Policy makers, who kept borrowing costs unchanged for more than a year after a surge in inflation, resumed rate reductions in July, with consumer-price growth poised to slow within their 2013 target of 1.5 percent to 3.5 percent this month. The benchmark rate will be cut further in the coming months, according to Abbas Ameli-Renani, a strategist at Royal Bank of Scotland Group Plc in London.
“The resumption in disinflation has enabled a new cycle of monetary-policy easing in the context of the central bank effectively anchoring inflation expectations and closely monitoring domestic and external developments,” Governor Mugur Isarescu told reporters in Bucharest.
The leu has weakened 0.2 percent this year against the euro, the second-best performance among 24 emerging-market currencies tracked by Bloomberg.
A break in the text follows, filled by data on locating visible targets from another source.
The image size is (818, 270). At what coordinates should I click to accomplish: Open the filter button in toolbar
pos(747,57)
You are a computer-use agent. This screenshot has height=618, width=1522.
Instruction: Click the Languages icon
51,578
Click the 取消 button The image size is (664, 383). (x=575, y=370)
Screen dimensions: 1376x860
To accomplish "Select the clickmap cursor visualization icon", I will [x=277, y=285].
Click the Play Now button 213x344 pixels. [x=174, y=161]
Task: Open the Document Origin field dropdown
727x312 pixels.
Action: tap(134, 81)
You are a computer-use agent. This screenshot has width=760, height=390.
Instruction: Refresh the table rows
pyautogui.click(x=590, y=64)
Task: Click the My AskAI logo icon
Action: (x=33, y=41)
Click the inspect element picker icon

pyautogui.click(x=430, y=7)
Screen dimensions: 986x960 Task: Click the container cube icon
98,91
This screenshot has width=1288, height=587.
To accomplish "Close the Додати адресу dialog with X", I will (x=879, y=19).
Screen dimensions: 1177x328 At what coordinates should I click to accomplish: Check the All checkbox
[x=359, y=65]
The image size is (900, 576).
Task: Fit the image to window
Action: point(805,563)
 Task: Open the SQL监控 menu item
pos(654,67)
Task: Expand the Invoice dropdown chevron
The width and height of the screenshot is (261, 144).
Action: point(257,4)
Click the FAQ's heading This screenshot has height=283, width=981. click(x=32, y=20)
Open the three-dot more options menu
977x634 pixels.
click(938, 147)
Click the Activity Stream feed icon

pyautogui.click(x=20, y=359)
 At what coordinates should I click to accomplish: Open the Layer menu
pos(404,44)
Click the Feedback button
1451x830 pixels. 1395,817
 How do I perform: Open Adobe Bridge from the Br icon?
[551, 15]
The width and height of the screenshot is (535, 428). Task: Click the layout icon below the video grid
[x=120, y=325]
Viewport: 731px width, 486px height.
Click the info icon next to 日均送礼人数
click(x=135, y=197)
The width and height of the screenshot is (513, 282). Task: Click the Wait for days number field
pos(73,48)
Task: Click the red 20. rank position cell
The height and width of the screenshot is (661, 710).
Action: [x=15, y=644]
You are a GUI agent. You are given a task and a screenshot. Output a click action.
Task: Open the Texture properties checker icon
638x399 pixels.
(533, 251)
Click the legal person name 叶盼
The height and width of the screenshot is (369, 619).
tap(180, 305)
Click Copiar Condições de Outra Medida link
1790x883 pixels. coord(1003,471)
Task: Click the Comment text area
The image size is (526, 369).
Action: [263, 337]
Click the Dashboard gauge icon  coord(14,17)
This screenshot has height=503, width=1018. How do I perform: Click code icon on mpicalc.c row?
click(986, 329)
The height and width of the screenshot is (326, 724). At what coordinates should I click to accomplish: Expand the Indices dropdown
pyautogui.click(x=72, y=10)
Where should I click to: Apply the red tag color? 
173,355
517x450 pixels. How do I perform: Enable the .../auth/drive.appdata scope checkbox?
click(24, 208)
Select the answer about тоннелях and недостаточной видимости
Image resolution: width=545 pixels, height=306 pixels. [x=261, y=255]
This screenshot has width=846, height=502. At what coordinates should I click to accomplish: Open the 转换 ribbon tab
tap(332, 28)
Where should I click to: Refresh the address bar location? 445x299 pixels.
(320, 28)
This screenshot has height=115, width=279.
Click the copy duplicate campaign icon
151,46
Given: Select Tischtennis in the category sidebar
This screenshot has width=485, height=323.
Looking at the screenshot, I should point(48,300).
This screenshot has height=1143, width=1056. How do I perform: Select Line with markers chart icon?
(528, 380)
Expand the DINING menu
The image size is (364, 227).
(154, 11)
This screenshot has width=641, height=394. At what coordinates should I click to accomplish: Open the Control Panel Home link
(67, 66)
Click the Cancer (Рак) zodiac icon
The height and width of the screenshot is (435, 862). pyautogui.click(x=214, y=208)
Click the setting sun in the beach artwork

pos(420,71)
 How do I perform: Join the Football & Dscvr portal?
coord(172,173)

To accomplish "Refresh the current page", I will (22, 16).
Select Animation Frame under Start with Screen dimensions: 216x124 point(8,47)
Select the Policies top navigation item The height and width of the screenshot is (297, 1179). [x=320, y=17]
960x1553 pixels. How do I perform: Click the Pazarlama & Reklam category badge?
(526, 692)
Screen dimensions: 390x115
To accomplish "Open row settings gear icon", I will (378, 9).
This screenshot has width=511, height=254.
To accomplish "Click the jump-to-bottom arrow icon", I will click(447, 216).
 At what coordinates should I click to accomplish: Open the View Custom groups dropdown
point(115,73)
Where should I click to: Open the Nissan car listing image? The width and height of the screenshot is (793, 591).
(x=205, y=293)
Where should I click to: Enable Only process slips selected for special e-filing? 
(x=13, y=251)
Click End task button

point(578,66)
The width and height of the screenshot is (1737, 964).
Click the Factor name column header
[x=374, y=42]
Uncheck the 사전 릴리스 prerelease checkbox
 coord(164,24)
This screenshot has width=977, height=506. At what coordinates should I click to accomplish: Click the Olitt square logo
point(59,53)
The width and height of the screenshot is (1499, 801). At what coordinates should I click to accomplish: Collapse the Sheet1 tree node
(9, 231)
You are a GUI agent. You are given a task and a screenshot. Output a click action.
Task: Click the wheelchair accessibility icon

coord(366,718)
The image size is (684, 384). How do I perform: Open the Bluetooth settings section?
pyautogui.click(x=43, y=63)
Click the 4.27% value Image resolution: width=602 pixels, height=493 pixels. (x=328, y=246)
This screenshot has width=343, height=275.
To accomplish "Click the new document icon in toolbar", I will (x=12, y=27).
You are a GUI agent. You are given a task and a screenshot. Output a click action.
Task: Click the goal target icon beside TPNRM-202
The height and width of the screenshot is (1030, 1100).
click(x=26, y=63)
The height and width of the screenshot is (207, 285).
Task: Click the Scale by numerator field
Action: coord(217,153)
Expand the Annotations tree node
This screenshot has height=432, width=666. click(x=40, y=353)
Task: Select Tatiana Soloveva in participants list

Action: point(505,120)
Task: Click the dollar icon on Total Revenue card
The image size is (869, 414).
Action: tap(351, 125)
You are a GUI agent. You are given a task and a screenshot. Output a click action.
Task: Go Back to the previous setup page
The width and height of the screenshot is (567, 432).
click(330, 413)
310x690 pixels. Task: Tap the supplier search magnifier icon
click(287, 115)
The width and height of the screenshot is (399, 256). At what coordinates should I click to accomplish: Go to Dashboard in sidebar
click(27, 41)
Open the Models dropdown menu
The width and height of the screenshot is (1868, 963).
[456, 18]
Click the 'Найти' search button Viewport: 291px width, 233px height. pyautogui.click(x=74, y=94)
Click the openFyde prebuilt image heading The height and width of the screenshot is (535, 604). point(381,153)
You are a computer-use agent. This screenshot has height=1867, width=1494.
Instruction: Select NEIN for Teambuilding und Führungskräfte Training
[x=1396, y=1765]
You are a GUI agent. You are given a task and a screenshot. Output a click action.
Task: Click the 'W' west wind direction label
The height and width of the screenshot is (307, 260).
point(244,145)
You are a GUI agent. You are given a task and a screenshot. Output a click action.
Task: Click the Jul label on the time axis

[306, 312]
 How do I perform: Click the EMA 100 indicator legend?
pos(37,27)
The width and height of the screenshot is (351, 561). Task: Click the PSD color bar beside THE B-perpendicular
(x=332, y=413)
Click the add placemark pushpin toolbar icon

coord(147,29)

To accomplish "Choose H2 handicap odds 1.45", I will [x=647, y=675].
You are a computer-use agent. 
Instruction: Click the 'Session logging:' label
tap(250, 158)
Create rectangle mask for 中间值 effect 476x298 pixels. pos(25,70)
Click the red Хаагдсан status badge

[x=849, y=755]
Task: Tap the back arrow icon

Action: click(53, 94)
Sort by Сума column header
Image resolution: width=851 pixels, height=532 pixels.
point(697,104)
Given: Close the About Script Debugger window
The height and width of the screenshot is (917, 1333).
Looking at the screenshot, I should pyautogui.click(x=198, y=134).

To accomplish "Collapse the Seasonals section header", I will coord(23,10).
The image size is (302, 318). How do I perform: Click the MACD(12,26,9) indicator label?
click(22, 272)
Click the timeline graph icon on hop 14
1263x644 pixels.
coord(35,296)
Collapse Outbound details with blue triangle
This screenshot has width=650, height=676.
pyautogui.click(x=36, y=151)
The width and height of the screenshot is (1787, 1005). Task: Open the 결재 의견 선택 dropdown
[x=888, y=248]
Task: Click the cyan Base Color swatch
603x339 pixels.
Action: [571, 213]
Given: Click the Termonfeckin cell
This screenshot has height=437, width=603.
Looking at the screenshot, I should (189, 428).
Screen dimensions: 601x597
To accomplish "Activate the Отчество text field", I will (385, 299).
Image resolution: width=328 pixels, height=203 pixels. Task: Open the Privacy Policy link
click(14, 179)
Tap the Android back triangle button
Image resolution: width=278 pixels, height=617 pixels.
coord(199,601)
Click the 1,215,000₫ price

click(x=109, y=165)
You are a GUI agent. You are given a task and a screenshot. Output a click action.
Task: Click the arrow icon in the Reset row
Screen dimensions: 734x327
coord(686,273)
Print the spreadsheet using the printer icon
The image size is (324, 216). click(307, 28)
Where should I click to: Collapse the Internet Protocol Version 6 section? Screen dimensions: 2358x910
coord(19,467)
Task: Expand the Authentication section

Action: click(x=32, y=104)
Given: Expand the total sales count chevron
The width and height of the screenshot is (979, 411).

It traded little changed at 4.4628 per euro by 4:24 p.m. in Bucharest.
“I expect another 25 basis-point cut at the November meeting before the central bank brings an end to the easing cycle,” Ameli-Renani said by e-mail after the decision. “With inflation expected to fall within the central bank’s target and stay there until at least end-2014, the central bank will feel comfortable implementing at least another 25 basis-point cut.”
Consumer-price growth, which slowed to 3.7 percent from a year earlier in August, will probably decelerate to 3 percent this month after the government trimmed the value-added tax for bread to 9 percent from 24 percent, according to the bank’s projections. The inflation rate will drop to 3.1 percent by year-end, remaining at that level in 2014, it predicts.
The latest price data “reconfirm faster disinflation until the first part of 2014,” Isarescu said.
While lenders have been cutting deposit rates quicker than loan rates, preventing a 50 basis-point reduction in the benchmark today, policy makers will continue to trim borrowing costs, according to the governor.
“It won’t deter us,” Isarescu told reporters in Bucharest. Commercial banks have “significant room” to lower borrowing rates and help speed an economic recovery, he said.
As the end of the euro region’s two-year slump buoys export demand, Romania’s economy will expand 1.9 percent this year, the government predicts. The central bank cut borrowing costs by a total of 75 basis points in July and August after halting rate reductions last March as a drought stoked inflation.
Eastern European policy makers are diverging as their economies show varying degrees of recovery. Hungary’s central bank cut its benchmark interest rate to a record-low 3.6 percent Sept. 24, while Poland kept its main rate at a record low of 2.5 percent Sept. 4. The Czech Republic, where borrowing costs are effectively zero, refrained from announcing further policy easing through koruna sales at a meeting last week as its economy recovers from a record-long recession.